Weil sich die Autoren mit ihrer Prognose nicht sicher sind, fordern sie zur Ankurbelung des Immobilienmarktes staatliche Förderung für junge Familien. Ihnen ist wichtig, so der Vorschlag, insbesondere bei den Erwerbsnebenkosten (Grunderwerbsteuer, Notar- und Grundbuchkosten, Maklergebühren) einer Immobilie zu helfen. Ebenso schließt das IW direkte Prämien für den Immobilienkauf nicht aus. 

Welcher Typ bist du: Mieter*in oder Eigentümer*in?

Ob du eine Immobilie kaufst oder mietest, ist am Ende auch eine emotionale und niemals nur eine rationale Entscheidung.
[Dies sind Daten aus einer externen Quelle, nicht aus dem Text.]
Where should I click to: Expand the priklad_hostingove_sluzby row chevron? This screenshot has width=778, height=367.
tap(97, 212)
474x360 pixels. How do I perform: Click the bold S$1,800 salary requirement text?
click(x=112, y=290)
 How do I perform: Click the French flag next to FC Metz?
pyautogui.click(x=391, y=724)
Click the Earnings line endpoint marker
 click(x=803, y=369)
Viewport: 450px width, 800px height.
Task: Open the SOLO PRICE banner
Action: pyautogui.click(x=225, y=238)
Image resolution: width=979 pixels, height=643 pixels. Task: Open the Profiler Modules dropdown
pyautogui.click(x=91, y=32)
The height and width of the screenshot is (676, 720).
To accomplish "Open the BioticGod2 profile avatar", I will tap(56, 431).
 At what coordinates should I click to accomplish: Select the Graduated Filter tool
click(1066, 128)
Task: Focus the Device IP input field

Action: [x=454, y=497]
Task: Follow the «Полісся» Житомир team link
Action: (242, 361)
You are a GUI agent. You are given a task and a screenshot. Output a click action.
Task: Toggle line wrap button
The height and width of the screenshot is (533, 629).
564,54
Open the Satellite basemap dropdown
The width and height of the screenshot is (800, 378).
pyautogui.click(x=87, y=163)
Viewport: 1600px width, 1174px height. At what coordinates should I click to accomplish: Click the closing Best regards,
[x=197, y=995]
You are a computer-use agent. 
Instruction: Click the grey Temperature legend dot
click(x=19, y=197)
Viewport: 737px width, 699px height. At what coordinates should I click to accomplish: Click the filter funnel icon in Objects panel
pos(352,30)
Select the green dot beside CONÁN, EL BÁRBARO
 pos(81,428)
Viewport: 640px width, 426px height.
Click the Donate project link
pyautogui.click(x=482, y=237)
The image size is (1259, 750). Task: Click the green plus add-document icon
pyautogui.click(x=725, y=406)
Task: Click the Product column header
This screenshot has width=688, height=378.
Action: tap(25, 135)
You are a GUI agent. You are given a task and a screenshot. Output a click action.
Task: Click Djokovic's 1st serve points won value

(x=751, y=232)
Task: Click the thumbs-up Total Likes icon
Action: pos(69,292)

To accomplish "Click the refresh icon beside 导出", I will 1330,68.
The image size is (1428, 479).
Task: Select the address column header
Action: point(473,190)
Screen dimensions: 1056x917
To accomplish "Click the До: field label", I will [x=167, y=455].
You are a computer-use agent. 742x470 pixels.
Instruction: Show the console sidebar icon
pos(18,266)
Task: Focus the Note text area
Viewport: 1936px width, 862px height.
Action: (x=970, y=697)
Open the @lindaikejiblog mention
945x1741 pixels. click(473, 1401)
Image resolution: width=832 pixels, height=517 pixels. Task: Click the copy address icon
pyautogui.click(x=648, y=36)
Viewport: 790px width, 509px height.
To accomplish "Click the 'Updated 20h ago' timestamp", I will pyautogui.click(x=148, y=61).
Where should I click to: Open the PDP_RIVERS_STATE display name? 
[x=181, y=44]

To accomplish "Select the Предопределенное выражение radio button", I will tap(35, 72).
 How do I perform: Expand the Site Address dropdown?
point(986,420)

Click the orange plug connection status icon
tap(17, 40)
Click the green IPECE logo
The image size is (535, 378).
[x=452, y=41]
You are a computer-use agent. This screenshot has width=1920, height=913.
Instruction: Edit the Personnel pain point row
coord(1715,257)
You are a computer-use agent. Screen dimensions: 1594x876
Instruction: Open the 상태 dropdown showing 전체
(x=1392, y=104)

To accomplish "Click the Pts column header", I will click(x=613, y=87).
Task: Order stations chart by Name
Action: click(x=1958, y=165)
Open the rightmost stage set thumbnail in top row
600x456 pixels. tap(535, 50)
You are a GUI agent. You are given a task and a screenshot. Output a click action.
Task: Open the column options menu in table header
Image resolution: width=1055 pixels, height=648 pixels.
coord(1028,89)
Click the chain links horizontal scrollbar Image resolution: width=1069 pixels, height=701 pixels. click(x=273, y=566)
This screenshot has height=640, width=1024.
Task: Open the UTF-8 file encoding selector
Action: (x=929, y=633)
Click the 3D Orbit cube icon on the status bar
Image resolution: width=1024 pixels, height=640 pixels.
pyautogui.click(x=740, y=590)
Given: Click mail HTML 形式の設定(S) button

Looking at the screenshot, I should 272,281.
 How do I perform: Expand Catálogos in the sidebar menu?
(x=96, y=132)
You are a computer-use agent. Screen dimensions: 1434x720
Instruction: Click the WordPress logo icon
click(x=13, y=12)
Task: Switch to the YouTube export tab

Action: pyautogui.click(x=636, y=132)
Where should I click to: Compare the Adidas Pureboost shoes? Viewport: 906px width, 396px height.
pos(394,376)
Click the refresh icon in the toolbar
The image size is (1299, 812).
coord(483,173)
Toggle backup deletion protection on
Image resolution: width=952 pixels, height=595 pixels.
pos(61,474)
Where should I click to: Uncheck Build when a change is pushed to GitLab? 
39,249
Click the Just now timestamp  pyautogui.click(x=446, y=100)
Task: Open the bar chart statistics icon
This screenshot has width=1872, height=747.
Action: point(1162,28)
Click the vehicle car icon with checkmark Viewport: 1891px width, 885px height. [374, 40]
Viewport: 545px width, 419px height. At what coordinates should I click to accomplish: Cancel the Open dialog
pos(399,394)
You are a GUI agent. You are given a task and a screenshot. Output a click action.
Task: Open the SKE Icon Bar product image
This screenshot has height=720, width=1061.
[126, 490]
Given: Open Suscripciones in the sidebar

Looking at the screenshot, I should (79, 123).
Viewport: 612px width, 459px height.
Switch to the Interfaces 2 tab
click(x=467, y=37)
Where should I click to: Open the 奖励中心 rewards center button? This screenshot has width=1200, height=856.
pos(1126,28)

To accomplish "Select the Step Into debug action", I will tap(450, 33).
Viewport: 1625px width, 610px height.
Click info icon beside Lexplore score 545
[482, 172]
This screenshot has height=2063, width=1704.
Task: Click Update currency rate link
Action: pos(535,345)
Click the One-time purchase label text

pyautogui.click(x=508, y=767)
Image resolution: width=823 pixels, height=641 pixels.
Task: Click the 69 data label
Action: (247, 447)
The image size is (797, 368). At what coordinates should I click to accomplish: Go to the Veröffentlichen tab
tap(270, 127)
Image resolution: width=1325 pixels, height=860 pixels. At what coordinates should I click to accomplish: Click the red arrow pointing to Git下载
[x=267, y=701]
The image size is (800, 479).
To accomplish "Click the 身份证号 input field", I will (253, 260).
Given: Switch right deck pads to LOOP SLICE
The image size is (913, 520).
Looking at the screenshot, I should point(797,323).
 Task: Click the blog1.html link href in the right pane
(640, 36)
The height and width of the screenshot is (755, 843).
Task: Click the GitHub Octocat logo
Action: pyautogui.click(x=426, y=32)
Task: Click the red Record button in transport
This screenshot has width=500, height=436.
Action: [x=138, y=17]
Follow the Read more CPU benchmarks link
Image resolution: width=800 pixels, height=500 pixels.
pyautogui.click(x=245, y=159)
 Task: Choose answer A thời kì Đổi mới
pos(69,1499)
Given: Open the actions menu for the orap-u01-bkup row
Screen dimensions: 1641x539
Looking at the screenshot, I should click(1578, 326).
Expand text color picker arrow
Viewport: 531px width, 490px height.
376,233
Stell dir die Frage: Bist du eher Typ Mieter*in oder Typ Eigentümer*in? Die folgenden sechs Statements helfen dir bei der Einordnung:

Typ Mieter*in

  • Umzug, Jobverlust, Jobwechsel, Kurzarbeit, all das kannst du nicht ausschließen.
  • Schulden sind ein Gräuel für dich.
  • Finanzielle Risiken magst du nicht.
  • Interessen liegen bei Reisen, Ausgehen, schönes Leben, du liebst teure Autos.
  • Flexibilität ist dir mehr wert als Sicherheit.
  • Du hast Angst vor hohen Nachinvestitionen für Instandsetzung oder Modernisierung.

Typ Eigentümer*in

  • Du arbeitest in einer gesicherten Position.
  • Schulden sind keine Belastung, sie sind Zukunftsinvestitionen.
  • Risiken kannst du ertragen.
  • Du bist gerne im Garten und werkelst am eigenen Haus.
  • Du bist ein Fan von Betongold, weil es die sicherste Form der Geldanlage ist.
  • Eine Immobilie ist für dich eine gute Altersvorsorge.

Fazit

Wer eine Immobilie kauft, lebt günstiger als wenn er oder sie mietet. Jahrelang galt diese Maxime für Immobilienkaufende. Das hat sich allerdings in diesem Jahr in vielen Regionen gedreht. Der finanzielle Vorsprung ist mit dem Anstieg der Hypothekenzinsen stark gesunken. Die jüngste Erhöhung des Leitzinses durch die Europäische Zentralbank (EZB), am 15. Juni 2023, um 0,25 % auf 4,0 %, wird die Hypotheken weiter verteuern. EZB-Präsidentin Christine Lagarde kündigte für den Monat Juli eine weitere Zinserhöhung an. Das Ende der Fahnenstange ist also noch nicht in Sicht. Deshalb abschließend unser Rat: Wenn du viel Geld aufnehmen musst, um dir eine Immobilie leisten zu können, dann solltest du das in diesem Jahr nicht tun.